Federal intervention may be needed to counter and reshape the powerful trends underway
Artificial intelligence is different from previous high-tech fields in that its rise is not just happening in the United States, but globally. It is growing in a series of global tech hubs such as London, Berlin, Tel Aviv, Shanghai, Beijing, Bangalore, Montreal and Toronto. In fact, the Brookings Institution study mentions Toronto's Vector Institute, a consortium of universities and global companies, as an example that regions can look to in building their AI clusters and ecosystems.

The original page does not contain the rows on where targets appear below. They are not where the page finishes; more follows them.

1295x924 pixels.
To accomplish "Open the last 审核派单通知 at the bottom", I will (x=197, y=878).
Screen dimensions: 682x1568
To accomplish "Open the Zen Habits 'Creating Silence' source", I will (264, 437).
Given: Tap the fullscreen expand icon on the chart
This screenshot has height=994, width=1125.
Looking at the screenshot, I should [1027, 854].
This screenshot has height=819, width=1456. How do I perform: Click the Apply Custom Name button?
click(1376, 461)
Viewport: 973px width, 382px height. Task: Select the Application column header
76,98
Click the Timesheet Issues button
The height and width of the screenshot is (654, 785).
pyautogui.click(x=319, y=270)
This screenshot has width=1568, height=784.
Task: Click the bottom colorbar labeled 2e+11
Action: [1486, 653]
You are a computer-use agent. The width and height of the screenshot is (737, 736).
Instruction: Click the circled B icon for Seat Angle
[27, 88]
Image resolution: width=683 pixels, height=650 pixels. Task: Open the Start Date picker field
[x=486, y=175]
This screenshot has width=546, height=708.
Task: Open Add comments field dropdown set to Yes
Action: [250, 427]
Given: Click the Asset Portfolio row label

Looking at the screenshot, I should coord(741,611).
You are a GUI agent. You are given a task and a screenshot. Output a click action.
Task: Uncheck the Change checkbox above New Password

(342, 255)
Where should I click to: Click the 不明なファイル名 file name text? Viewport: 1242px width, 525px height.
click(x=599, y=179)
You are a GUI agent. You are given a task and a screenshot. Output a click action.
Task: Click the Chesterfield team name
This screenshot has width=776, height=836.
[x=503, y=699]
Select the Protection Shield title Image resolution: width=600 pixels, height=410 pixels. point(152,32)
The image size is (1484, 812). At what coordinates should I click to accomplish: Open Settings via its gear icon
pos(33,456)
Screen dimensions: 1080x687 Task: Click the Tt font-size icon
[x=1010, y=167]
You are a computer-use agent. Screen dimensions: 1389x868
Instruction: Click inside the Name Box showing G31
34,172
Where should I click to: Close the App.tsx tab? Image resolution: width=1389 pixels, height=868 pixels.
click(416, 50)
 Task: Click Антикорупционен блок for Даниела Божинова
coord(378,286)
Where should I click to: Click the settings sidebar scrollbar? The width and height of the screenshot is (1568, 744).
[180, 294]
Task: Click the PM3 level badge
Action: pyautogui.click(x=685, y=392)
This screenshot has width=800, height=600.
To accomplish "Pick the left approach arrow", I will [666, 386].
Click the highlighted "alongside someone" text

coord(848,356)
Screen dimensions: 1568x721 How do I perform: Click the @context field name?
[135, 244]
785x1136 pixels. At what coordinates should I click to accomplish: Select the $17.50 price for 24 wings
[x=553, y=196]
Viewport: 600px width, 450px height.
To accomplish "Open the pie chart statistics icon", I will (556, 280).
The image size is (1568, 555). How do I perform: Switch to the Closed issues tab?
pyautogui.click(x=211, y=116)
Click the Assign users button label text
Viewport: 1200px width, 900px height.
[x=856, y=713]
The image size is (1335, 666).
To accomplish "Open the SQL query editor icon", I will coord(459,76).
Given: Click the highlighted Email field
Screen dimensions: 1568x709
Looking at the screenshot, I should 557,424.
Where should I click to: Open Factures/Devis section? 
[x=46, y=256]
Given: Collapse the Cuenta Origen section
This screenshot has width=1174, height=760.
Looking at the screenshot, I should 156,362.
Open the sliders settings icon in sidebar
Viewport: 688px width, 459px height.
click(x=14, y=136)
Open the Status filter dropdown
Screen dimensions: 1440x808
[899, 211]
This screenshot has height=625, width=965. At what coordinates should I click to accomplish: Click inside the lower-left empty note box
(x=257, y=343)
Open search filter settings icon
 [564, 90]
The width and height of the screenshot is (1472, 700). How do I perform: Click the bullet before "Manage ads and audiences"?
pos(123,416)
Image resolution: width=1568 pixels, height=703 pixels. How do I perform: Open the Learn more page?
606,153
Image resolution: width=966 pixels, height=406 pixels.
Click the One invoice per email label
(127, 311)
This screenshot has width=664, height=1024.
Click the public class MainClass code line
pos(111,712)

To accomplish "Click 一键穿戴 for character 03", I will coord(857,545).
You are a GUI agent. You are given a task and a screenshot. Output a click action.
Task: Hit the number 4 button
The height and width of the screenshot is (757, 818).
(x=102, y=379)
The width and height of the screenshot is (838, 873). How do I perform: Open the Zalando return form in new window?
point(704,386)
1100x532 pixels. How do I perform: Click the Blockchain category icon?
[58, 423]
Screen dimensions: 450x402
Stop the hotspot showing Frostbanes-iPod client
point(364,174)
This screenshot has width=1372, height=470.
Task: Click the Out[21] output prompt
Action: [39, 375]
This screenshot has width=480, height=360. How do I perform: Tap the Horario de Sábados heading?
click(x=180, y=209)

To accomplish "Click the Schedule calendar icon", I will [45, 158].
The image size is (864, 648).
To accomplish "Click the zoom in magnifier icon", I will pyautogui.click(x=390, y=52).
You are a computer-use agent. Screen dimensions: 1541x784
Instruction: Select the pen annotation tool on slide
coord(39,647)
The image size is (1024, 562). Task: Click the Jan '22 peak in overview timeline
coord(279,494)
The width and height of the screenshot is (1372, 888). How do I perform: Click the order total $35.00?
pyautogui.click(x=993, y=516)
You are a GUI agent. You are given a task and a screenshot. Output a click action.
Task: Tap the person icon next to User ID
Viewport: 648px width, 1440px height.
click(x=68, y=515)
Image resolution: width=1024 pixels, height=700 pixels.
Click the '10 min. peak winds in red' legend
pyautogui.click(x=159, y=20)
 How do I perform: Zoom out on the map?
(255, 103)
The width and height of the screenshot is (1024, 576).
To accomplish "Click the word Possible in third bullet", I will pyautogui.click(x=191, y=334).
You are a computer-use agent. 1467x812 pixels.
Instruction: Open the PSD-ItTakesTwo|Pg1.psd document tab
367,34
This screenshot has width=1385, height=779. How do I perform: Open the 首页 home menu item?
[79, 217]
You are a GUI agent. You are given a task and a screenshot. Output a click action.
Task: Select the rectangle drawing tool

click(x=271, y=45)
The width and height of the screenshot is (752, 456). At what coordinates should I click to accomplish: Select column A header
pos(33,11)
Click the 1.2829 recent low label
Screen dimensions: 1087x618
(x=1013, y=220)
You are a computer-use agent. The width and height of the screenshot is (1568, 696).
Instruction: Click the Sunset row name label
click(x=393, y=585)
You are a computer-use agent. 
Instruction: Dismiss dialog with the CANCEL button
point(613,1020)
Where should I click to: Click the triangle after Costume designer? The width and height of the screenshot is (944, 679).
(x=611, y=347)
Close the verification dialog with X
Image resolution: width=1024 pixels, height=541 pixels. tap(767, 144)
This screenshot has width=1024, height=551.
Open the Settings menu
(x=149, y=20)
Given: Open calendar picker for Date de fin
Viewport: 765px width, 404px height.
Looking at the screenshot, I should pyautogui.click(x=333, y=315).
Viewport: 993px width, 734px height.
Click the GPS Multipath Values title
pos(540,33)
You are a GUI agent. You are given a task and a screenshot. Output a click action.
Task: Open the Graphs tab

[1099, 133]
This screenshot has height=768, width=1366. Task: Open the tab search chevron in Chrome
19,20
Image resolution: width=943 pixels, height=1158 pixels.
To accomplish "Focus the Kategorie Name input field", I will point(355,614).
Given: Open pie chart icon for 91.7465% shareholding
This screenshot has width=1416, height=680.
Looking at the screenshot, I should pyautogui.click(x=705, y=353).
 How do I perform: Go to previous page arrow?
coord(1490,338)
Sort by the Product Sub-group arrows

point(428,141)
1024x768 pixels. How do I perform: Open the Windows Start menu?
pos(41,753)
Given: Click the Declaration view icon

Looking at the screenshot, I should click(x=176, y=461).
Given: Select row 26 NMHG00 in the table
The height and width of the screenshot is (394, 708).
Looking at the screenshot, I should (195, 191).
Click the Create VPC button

My research with Ian Hathaway charts the rise of global tech hubs against the backdrop that the U.S. share of global venture capital going to startups has fallen from more than 90 or 95 percent in the 1990s to less than half today. This rise of global tech hubs is likely to increase in the future only if the new crown era of travel, immigration restrictions continue, and many of the world's cities become more attractive as gathering places for both homegrown and global talent.
In addition to these geographic challenges, AI is expected to have a dramatic impact on employment, potentially eliminating not only a large number of low-skilled jobs in manufacturing and services (e.g., transportation, logistics, and retail), but also in professional and knowledge work areas (e.g., medicine, law, and engineering). Given this threat to jobs and existing industries, the Brookings Institution study encourages all regions to carefully assess the threats and opportunities posed by AI to their economies and workforces. This, in turn, is very important.
Federal intervention may be needed to counter and reshape the powerful trends underway. The Innovation and Competition Act of 2021, proposed by the Biden administration and being considered by Congress, would target $250 billion in investments in key technologies such as artificial intelligence to drive the development of new "regional technology hubs" (RTCs) across the United States.
If AI is allowed to grow freely, it will reinforce and exacerbate the "winner-take-all" attributes of the economic and geographic landscape.